BY: JESSICA BEUKER
A family sits down for breakfast at a New York café. Illium café it’s called. The family sits together, yet no one is talking. The father and two daughters have their phones out, while the mother, who has kept her phone away stares out the window looking sad and alone in the company of her own family. The dad looks up every now and again to announce an obscure and useless piece of information he found online.
No one replies. Eventually, the mother takes her own phone out and stares at it in the palm of her hand.
This is the image that American photographer, Eric Pickersgill witnessed one morning, forcing him to see what he had been so blind to before. “It was one of those moments where you see something so amazingly common that it startles you into consciousness of what’s actually happening and it is impossible to forget,” writes Pickersgill on his website. “I see this family at the grocery store, in classrooms, on the side of the highway and in my own bed as I fall asleep next to my wife. We rest back to back on our sides coddling our small, cold, illuminated devices every night.”

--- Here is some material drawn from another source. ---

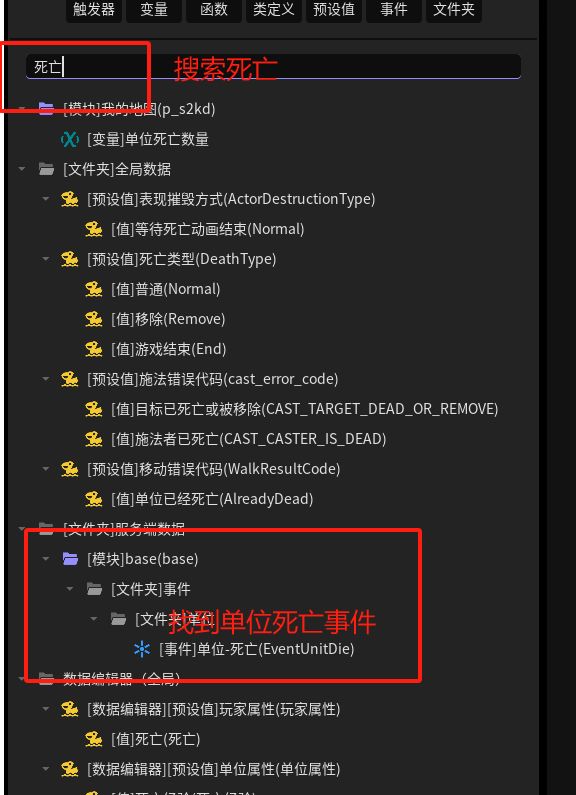This screenshot has width=576, height=795.
Task: Click the folder icon next to [文件夹]事件
Action: pos(94,589)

Despite the obvious benefits of technology, Pickersgill feels that the social and physical implications are slowly revealing themselves more and more. This awakening is what prompted him to create the project “Removed,” a photo series that aims to show our addiction to technology and our constant thirst for connectivity. He created the series by removing smartphones and electronic devices from his portraits of everyday life.
The result is a haunting and deeply sad look into the lives of couples, families and friends who have abandoned real, personal bonds for instant gratification and pseudo connections, trading in depth for frivolity.